▶ [SUPPLIED RECORDS]:
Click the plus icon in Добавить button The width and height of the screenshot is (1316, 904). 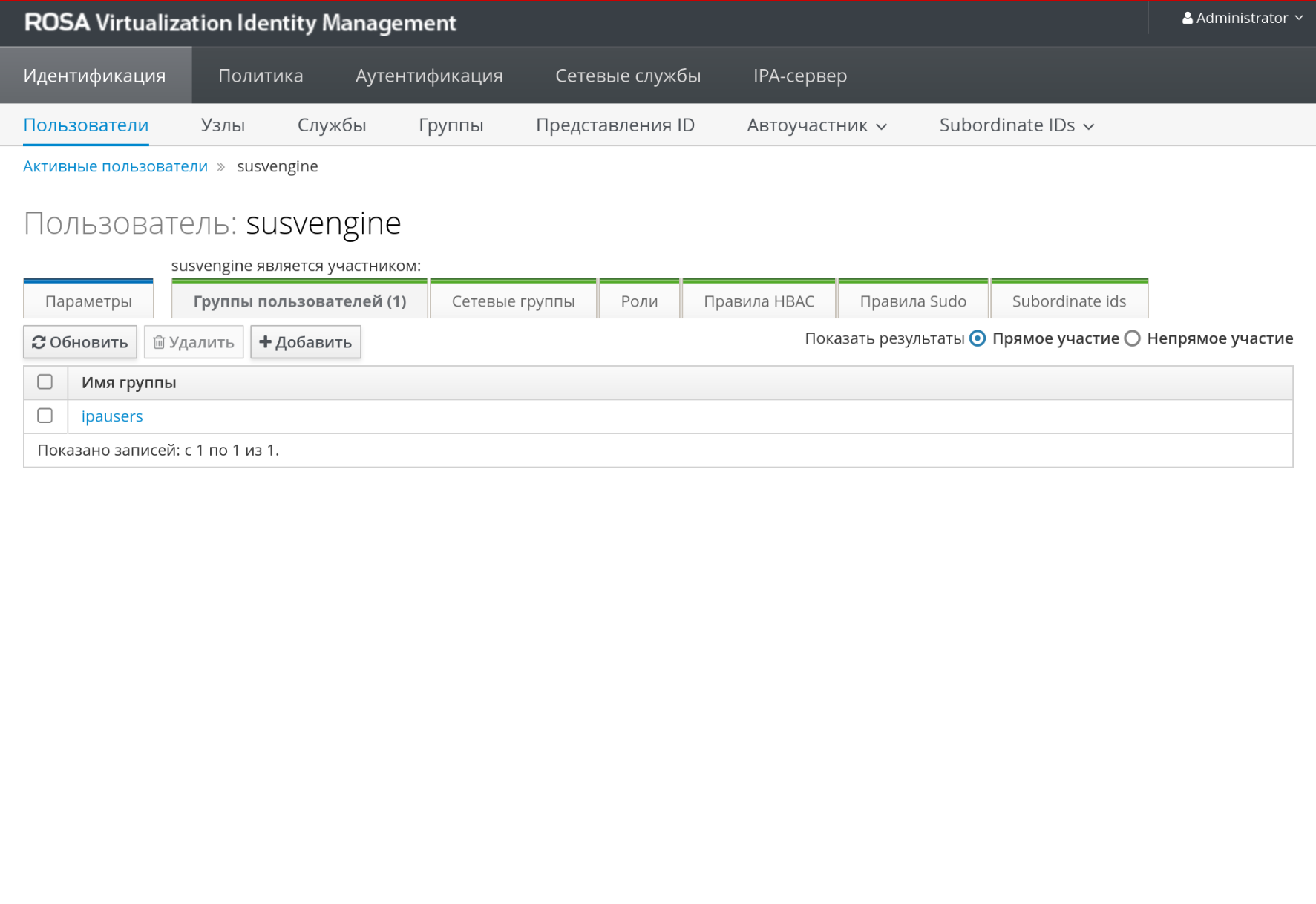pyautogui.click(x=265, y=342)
...
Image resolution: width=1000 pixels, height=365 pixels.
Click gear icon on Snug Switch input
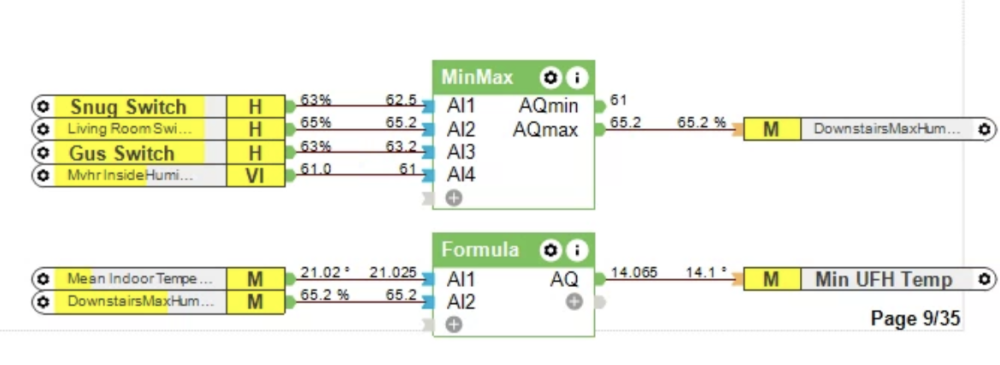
* * *
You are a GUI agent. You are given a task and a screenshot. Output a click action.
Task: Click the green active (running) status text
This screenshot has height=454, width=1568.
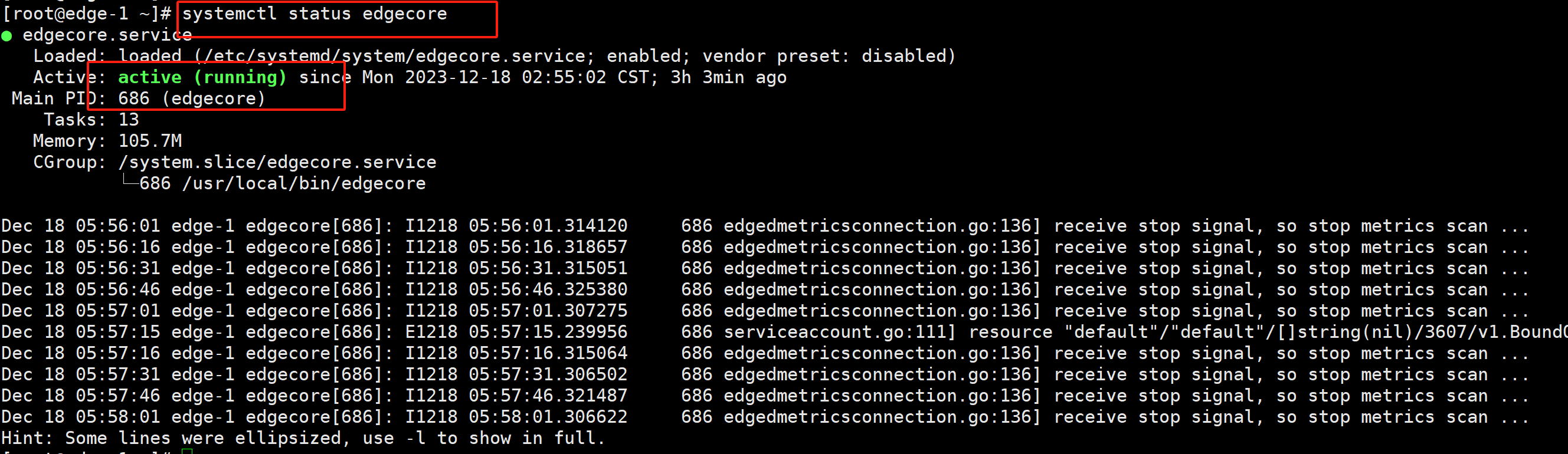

▶ [YOUR OBJECTIVE]:
Among the records above, extract exactly the lines from the line with "You are a GUI" to the line with "This screenshot has height=454, width=1568.", both lines included, and leave out the rest.

▶ [RESULT FOR THIS TASK]:
You are a GUI agent. You are given a task and a screenshot. Output a click action.
Task: Click the green active (running) status text
This screenshot has height=454, width=1568.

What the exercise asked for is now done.